Verranno banditi così gli “esotismi”, ovvero tutte le parole straniere presenti del linguaggio comune, costretti a trovare un italianissimo sostituto. Sono diversi i termini a seguire la stessa sorte: per rimanere in ambito culinario, il cocktail diventerà “bevanda arlecchino”, lo champagne “sciampagna”, la brioche “brioscia”, il toast “pantosto” e il dessert “fin di pasto” (questi ultimi senza grande successo).

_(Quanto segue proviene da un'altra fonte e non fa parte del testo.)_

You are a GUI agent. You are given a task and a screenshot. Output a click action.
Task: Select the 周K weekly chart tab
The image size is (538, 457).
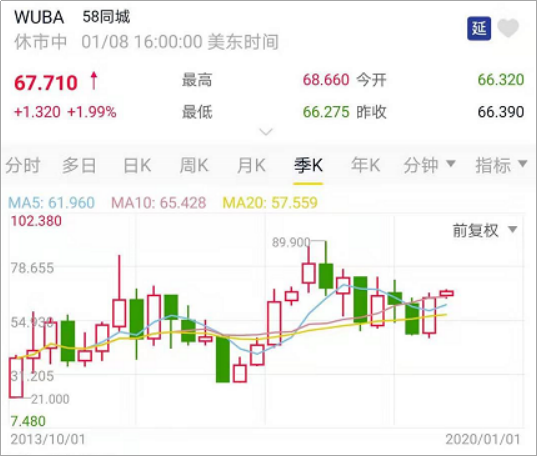click(x=194, y=165)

Il sandwich non poteva certo passare indenne, pertanto venne coniato il fortunato termine “tramezzino” che sembra essere scaturito dalla fantasia di Gabriele D’Annunzio. Purtroppo non ci sono certezze nemmeno in campo linguistico e anche il dizionario Panzini che lo registra per la prima volta nel 1935, indica il nome del Vate con un punto interrogativo.

L'inutile disputa tra Venezia e Torino

Una domanda che si sente spesso, è se il tramezzino sia nato a Venezia oppure a Torino. Le due città hanno elevato il tramezzino a simbolo dell’aperitivo e dello spuntino veloce, facendone un prodotto identitario. L’oggetto in sé è un sandwich, anche se si può notare un certo margine d’inventiva, soprattutto a Venezia dove è stato ripensato in una golosa forma panciuta.
L’attuale rivalità delle due città si riflette anche sulla narrazione della specialità che si vorrebbe riportare in Italia a tutti i costi. Alcuni storici bar ne hanno reclamato la primogenitura, come il Caffè Mulassano di Torino che è arrivato a esporre una targa dove si legge: "Nel 1926, la signora Angela Demichelis Nebiolo, inventò il tramezzino". Che sarebbe un po’ come intestarsi l’invenzione del croissant semplicemente chiamandolo cornetto. Ovviamente la supposta invenzione del tramezzino può essere solo linguistica, perché negli anni Venti il sandwich circolava in Italia già da quasi un secolo.
Oggi vediamo l’Inghilterra come un paese che non ha nulla da insegnare sul piano gastronomico. Magari è stato vero per gli scorsi decenni, ma nel Settecento la situazione era completamente diversa. Pur subendo una pesante influenza francese – come d’altronde la maggior parte d’Europa – il pragmatismo britannico ha saputo inventare un modo di mangiare che ha avuto un impatto come poche altre scoperte culinarie, cambiando per sempre le nostre abitudini.
Quando addentiamo un panino, un toast, un hamburger o un tramezzino, dovremmo sempre ricordarci di John Montagu, IV conte di Sandwich e della sua passione per il tavolo da gioco.